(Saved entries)
☆ ☆ ☆

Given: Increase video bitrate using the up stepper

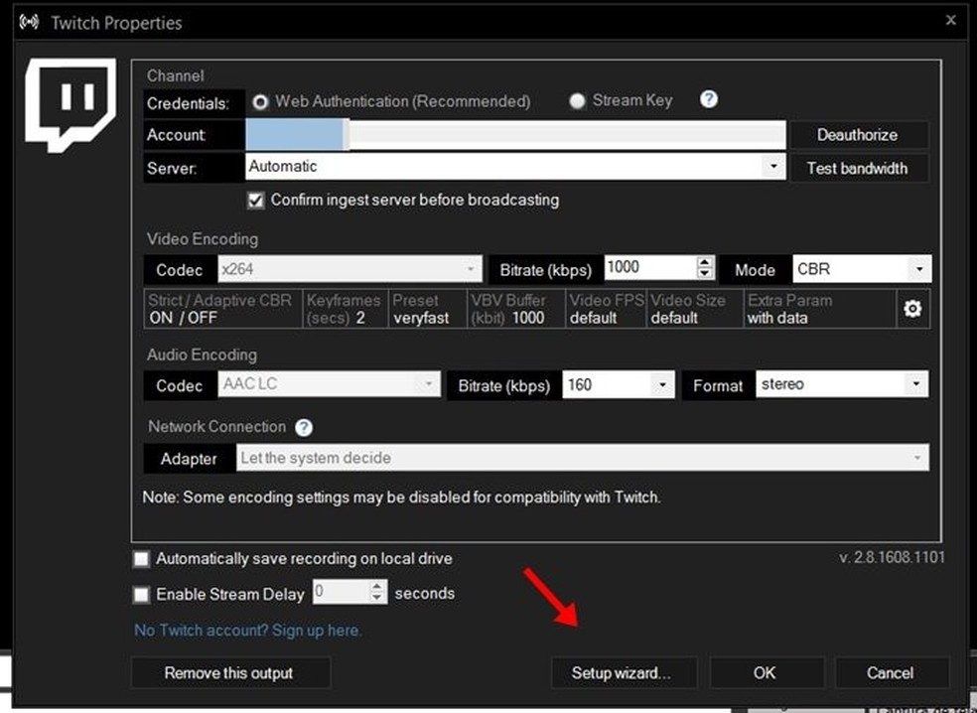Looking at the screenshot, I should tap(704, 262).
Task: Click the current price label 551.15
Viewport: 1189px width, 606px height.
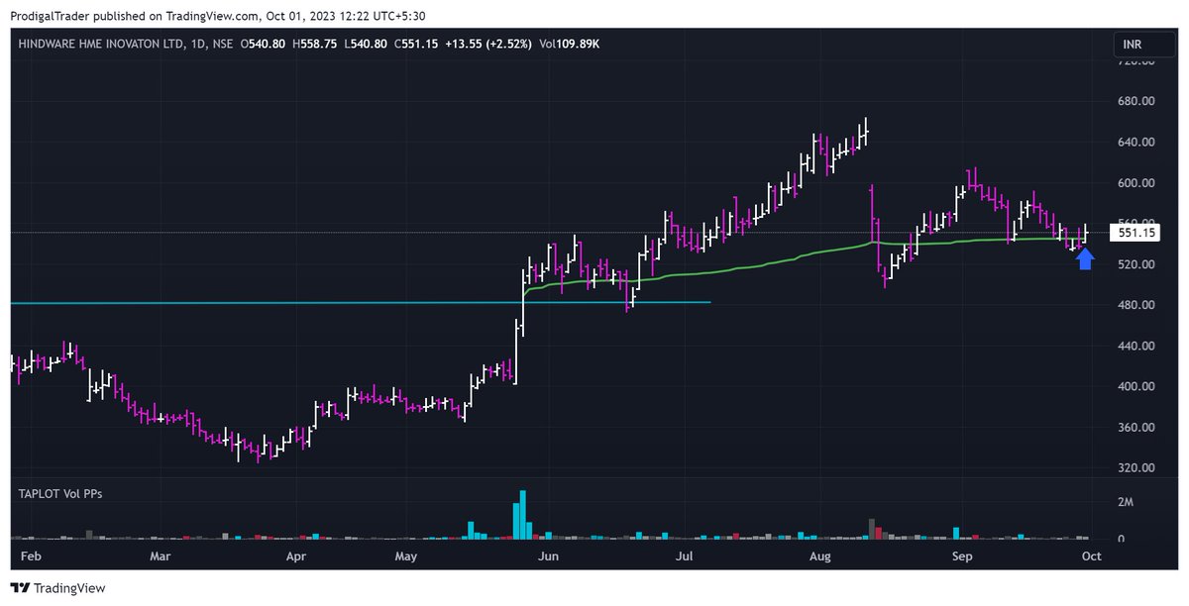Action: [1135, 232]
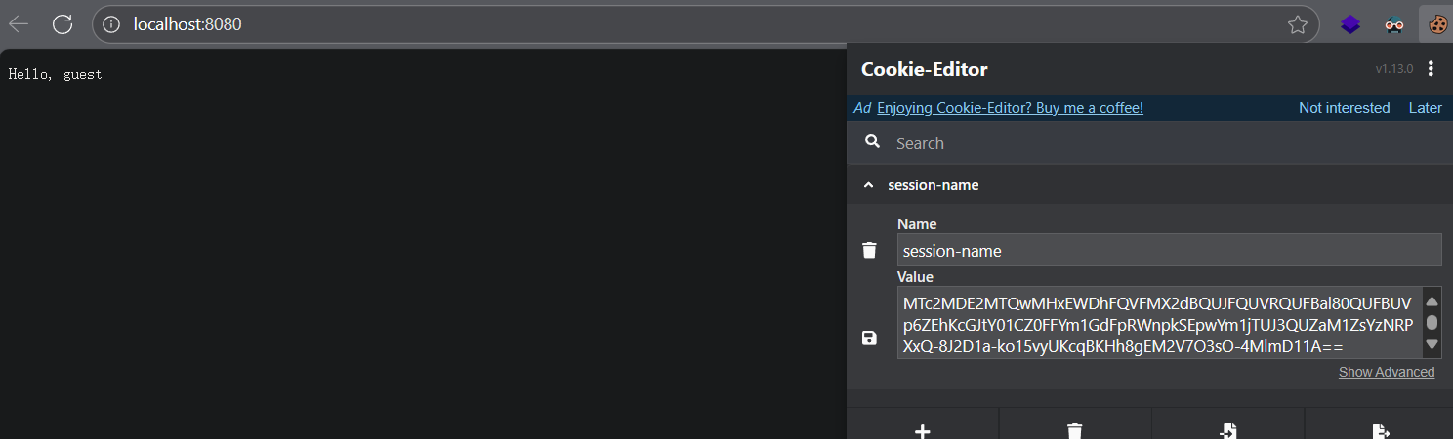Screen dimensions: 1453x439
Task: Add a new cookie with plus button
Action: point(922,430)
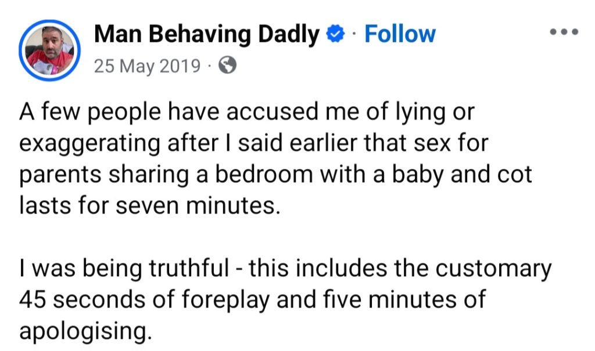Click the line starting "I was being"

tap(285, 269)
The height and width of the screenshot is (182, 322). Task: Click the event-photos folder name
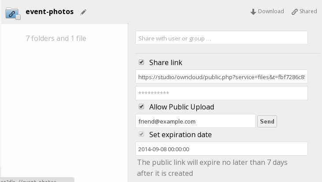pyautogui.click(x=50, y=11)
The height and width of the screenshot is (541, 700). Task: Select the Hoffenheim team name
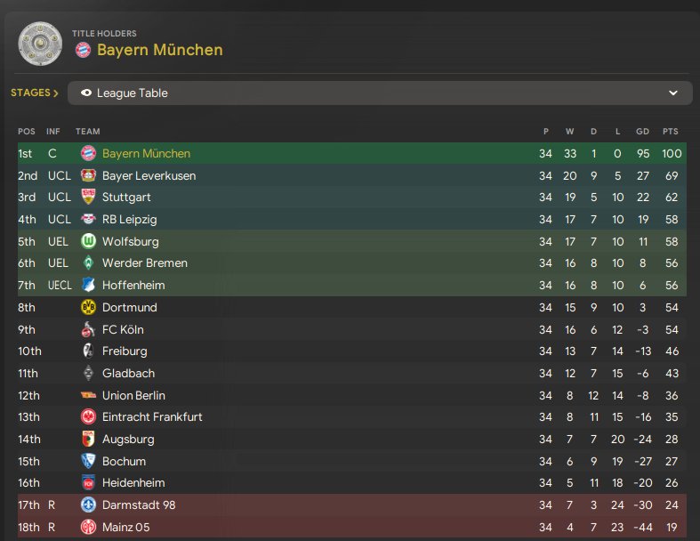[x=133, y=286]
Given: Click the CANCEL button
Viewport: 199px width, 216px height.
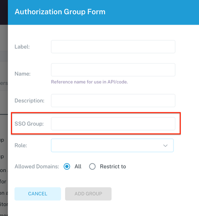Looking at the screenshot, I should 38,194.
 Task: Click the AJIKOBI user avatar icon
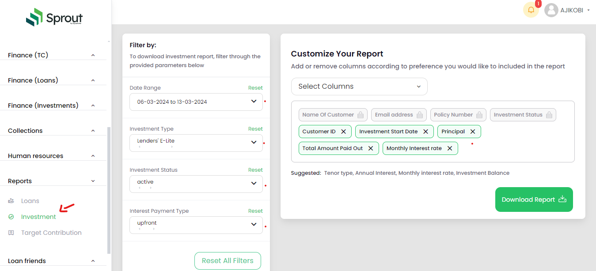[x=551, y=10]
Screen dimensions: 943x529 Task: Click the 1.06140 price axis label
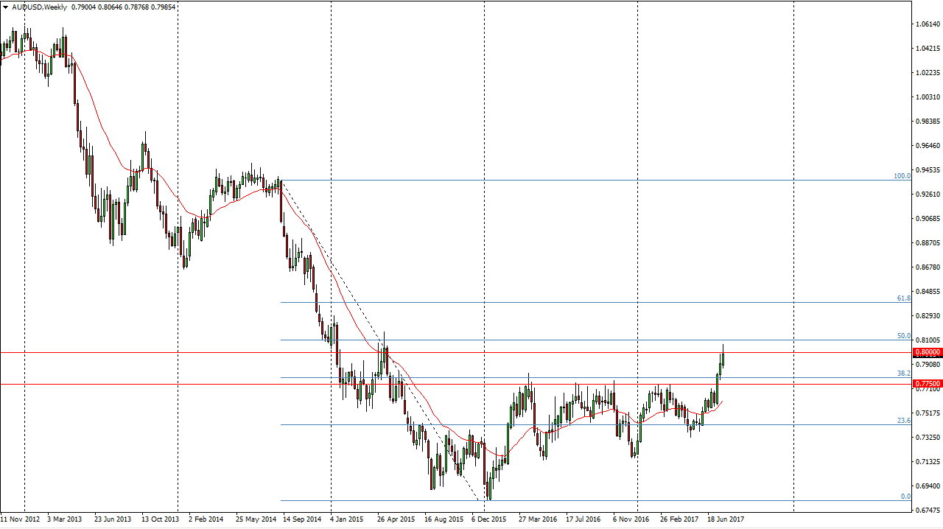[x=928, y=24]
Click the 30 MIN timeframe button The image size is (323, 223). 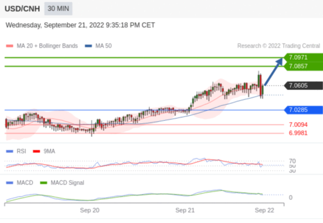58,9
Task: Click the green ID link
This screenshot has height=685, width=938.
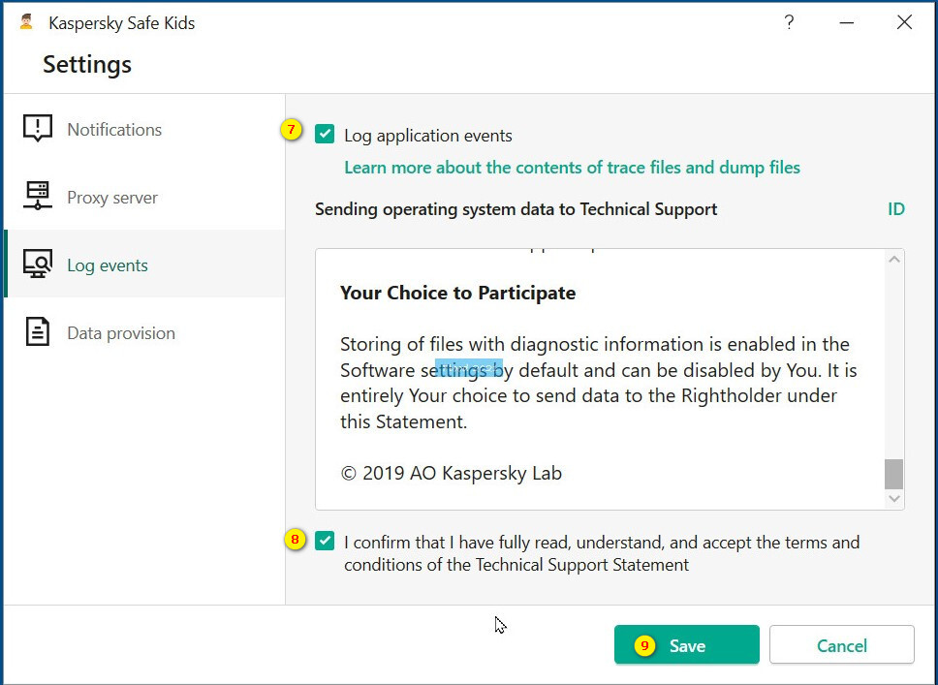Action: point(896,209)
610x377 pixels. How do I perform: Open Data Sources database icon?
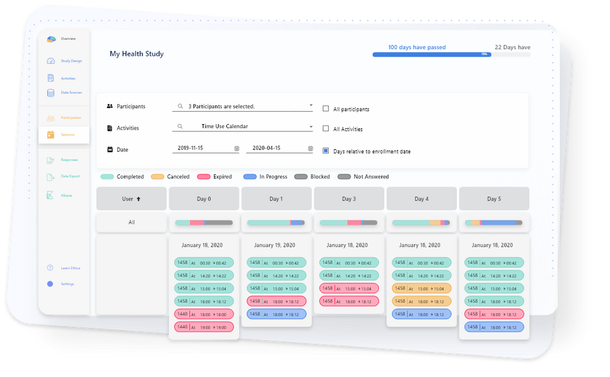click(51, 93)
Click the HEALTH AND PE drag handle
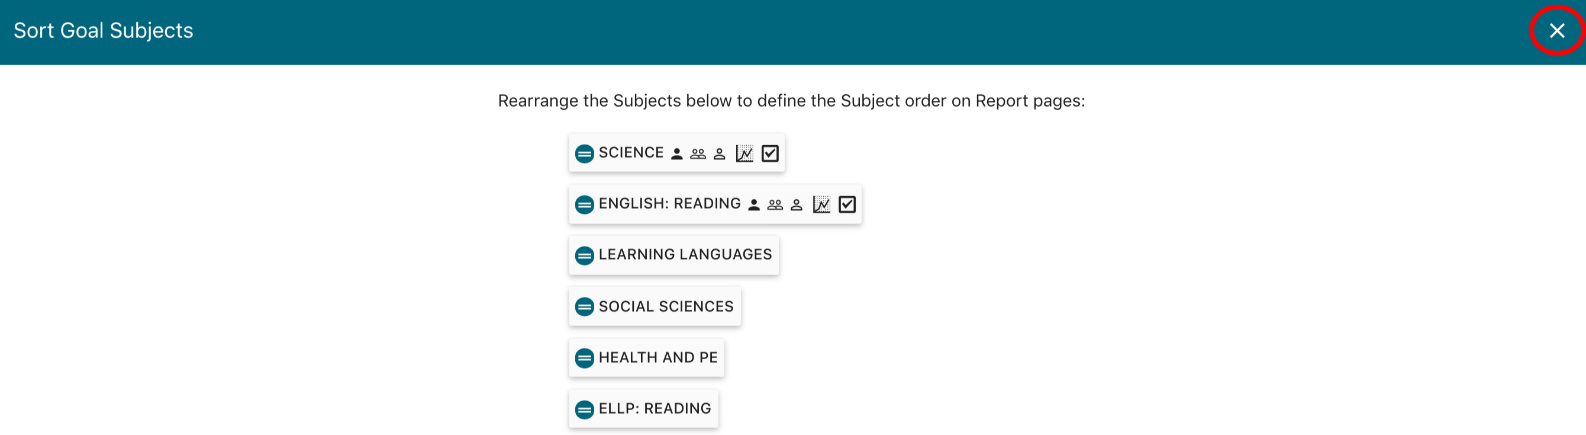Viewport: 1586px width, 435px height. coord(584,358)
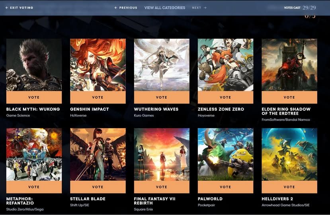Open Palworld cover image
The image size is (330, 215).
click(x=225, y=154)
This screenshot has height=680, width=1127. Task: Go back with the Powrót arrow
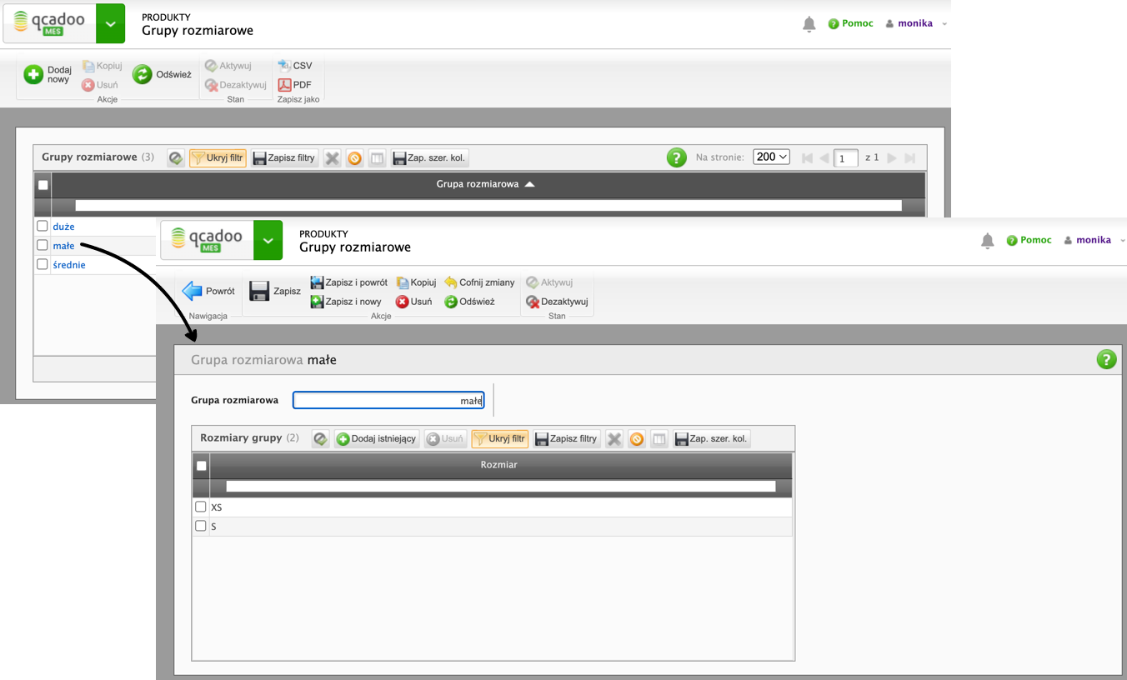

☆ ☆ ☆

— WHAT YOU NEED TO DO —
Exactly restate the lines from the beginning of the data through the line with "Task: Click the current price label 551.15", and no others, keeping pictures out.

— THE ANSWER —
Given: Increase video bitrate using the up stepper

Looking at the screenshot, I should tap(704, 262).
Task: Click the current price label 551.15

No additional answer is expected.